▸ WORK ITEM
For the records that follow, work out how many lines include "computer" and give only that count.
************
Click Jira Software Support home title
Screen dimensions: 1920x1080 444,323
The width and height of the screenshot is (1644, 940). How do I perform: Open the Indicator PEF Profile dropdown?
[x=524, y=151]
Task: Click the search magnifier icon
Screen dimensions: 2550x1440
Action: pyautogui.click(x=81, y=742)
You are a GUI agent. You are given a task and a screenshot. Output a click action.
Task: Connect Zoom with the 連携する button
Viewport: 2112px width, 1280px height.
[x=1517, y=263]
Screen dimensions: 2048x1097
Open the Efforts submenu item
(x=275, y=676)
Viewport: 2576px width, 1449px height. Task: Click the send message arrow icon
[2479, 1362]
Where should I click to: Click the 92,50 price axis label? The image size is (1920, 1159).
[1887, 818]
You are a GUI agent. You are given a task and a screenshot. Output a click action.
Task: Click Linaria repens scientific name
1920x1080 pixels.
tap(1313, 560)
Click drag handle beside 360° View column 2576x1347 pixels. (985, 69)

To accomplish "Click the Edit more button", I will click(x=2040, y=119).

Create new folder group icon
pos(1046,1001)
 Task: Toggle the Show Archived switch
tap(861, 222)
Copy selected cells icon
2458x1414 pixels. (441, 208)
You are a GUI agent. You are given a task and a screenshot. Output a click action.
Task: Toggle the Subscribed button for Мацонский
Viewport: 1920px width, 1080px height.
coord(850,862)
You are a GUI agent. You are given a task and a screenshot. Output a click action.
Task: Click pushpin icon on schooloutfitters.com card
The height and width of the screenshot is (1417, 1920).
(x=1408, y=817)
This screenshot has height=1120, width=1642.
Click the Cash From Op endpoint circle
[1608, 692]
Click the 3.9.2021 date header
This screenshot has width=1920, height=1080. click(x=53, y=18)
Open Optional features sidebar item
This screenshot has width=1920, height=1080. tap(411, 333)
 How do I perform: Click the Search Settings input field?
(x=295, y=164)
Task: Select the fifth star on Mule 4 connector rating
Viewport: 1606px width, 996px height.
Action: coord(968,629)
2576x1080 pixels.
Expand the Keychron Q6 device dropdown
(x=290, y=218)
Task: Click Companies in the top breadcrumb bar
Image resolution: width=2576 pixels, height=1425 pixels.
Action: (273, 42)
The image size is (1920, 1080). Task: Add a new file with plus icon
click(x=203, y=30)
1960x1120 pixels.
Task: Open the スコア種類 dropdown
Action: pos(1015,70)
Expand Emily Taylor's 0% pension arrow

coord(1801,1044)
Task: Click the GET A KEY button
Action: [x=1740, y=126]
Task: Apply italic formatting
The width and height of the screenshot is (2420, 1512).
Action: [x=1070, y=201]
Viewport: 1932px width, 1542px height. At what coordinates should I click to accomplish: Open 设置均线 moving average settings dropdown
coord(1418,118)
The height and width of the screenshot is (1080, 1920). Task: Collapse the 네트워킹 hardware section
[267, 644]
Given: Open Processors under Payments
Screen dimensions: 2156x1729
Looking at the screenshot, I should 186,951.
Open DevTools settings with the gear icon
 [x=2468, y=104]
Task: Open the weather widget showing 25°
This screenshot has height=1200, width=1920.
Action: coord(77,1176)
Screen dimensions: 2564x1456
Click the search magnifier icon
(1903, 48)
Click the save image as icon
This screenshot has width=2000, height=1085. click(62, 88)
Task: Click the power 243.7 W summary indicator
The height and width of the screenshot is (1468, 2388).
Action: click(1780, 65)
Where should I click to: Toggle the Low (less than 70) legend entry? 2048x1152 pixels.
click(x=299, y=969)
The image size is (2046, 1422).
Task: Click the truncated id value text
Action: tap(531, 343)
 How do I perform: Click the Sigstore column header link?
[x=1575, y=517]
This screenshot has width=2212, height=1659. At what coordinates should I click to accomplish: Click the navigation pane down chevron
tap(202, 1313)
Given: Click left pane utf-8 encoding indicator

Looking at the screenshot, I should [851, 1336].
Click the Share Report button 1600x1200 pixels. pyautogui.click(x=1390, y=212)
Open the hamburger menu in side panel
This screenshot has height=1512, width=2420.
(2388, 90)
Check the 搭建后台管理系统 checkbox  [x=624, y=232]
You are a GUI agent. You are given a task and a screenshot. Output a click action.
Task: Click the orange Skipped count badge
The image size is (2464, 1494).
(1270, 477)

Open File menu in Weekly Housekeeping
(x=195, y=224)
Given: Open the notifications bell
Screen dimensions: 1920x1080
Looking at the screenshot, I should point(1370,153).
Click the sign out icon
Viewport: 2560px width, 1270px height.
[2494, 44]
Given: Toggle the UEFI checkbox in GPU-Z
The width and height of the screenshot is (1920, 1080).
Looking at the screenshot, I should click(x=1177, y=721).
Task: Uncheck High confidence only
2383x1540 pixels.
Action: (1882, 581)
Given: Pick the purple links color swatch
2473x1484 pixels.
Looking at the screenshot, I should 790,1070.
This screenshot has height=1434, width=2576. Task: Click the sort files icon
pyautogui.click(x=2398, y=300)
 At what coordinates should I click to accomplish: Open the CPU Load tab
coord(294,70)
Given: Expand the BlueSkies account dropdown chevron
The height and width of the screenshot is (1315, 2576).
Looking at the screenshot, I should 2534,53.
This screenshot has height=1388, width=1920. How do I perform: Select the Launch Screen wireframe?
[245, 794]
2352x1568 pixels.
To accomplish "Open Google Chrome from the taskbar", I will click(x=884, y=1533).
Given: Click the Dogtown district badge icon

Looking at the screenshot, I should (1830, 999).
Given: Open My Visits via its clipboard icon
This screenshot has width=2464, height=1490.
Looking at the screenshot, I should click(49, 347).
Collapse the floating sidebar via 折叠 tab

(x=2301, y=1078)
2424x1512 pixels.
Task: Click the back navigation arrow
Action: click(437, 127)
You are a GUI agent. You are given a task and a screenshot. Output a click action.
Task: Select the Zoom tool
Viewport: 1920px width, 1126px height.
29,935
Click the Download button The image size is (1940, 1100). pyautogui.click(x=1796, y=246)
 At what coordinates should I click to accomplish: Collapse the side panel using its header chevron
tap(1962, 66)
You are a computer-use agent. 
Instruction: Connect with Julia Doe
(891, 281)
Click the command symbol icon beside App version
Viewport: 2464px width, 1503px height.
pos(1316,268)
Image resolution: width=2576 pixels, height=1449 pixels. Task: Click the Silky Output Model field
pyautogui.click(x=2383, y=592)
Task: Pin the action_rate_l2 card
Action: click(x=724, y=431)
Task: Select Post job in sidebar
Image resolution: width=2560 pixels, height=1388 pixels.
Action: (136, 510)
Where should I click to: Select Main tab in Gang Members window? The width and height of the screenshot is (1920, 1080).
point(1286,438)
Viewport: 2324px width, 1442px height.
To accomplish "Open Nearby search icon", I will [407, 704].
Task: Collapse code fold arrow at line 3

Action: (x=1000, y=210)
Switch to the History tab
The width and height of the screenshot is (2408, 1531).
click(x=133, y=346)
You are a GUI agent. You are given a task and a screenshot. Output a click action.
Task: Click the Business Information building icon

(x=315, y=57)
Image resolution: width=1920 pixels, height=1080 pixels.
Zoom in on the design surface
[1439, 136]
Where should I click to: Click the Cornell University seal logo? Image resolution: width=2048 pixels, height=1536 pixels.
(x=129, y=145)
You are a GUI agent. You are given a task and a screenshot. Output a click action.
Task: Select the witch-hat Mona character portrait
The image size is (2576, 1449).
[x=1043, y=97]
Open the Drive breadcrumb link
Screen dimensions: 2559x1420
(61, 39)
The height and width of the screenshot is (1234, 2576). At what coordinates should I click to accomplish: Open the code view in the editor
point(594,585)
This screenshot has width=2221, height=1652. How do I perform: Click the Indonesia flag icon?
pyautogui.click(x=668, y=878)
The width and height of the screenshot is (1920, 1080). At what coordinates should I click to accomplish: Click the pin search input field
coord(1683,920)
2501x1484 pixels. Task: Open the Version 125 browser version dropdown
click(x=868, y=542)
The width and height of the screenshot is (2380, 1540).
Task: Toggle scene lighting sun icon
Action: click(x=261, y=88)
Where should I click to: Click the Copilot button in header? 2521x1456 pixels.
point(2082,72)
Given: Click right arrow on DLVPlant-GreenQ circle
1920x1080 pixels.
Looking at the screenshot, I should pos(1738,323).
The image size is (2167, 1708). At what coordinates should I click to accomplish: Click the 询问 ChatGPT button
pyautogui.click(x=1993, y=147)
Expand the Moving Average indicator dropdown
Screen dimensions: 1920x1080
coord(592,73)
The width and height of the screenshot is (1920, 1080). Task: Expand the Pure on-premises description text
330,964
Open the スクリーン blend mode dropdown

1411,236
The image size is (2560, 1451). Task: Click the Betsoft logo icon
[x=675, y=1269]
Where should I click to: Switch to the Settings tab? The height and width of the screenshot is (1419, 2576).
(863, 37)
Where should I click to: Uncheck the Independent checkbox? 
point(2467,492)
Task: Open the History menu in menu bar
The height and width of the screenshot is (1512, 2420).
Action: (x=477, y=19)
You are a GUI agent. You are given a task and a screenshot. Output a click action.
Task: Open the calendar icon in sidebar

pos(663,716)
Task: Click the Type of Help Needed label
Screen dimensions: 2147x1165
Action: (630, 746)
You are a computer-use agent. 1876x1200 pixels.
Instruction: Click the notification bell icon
************
▸ YOUR SOLUTION
2